Wusstest du, dass alle Klaviere verstimmt sind? Nimm dir mal ein Stimmgerät und teste ein E-Piano. Obwohl ein E-Piano gar nicht verstimmt sein kann, wird dir das Stimmgerät sagen, dass es verstimmt ist. Warum? Temperierung. 

Klaviere werden absichtlich unrein gestimmt. Das wird als Temperierung bezeichnet und führt dazu, dass ein angenehmerer Klang produziert wird.

Doch jetzt kommt der wichtige Teil. Bei der Temperierung von Klavieren gibt es einen gewissen Spielraum. Es gibt nicht den einen richtigen Weg, ein Klavier zu temperieren.

E-Pianos haben keine Saiten. Also können sie eigentlich weder gestimmt noch temperiert werden.
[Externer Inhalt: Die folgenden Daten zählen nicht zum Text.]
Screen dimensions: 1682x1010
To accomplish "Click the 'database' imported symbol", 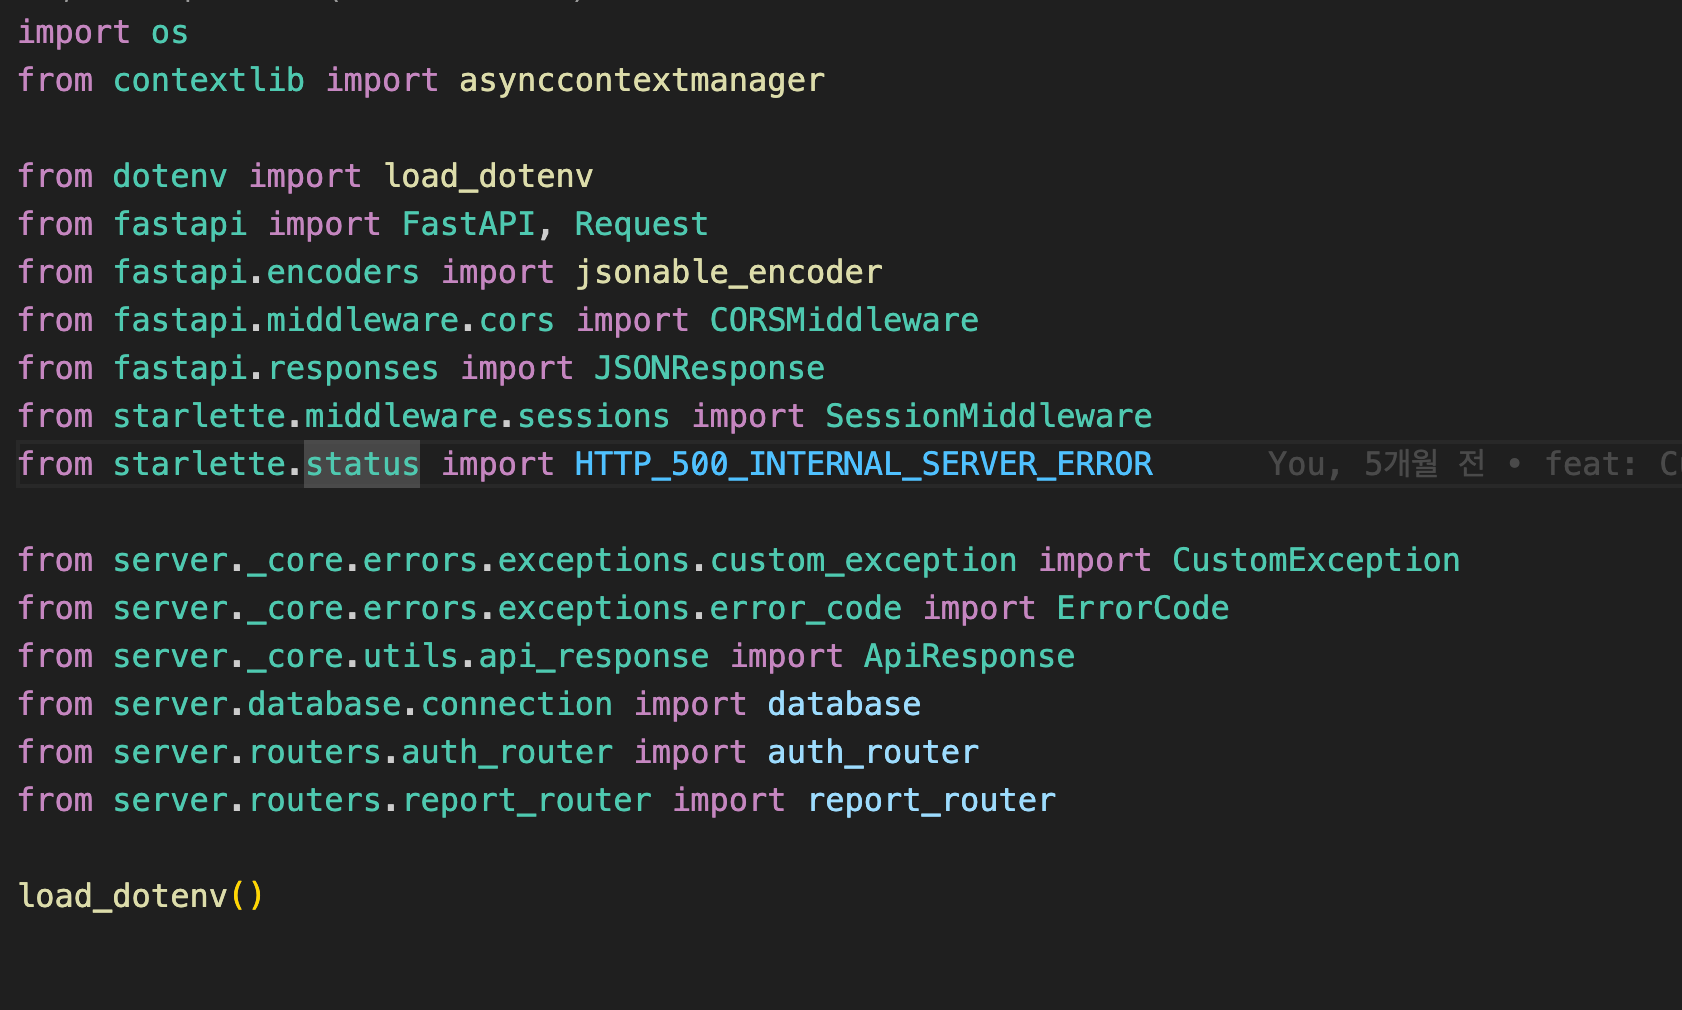I will [x=844, y=704].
Doch manche E-Pianos haben tatsächlich eine Funktion, durch die sie temperiert werden können.

Du kannst den Sound also so tunen, dass er auf deinen persönlichen Geschmack angepasst ist. Das ist jedoch nicht einfach. Du musst dich ein wenig mit Temperierung auskennen. Es schadet aber nicht, damit rumzuspielen, wenn du dieses Feature hast. Ein E-Piano kann immer auf den Werkzustand zurückgesetzt werden.

Sound Splitting – Die Tastatur in zwei teilen

Weißt du, warum in die Lehrräume in Konservatorien immer zwei Flügel haben? Das ist so gemacht, damit der Professor dem Studenten etwas demonstrieren kann, ohne dass sie durchgehend den Platz wechseln müssen. 

Genau das können auch manche E-Pianos. Mit dem Sound-Splitting Feature wird die Tastatur in zwei Teile aufgeteilt, sodass zwei Leute darauf spielen können. Du kannst es auch so einstellen, dass der untere Teil Streicher oder Bass Sounds wiedergibt und der obere Teil ein Klavier ist. Dann kannst du mit Freunden gemeinsam Musik machen. 

Lernfunktion – Nützt das überhaupt etwas?

Viele E-Pianos haben eine Lernfunktion, ohne das die Besitzer etwas davon wissen. Das ist aber nicht schlimm. Ich sehe darin nämlich keinen besonderen Nutzen. Denn sie hilft dir nicht wirklich beim Lernen. Es wird einfach ein Stück abgespielt und du bestimmst den Rhythmus und die Geschwindigkeit, indem du zufällige Tasten drückst. So hat glaube ich noch keiner Klavierspielen gelernt.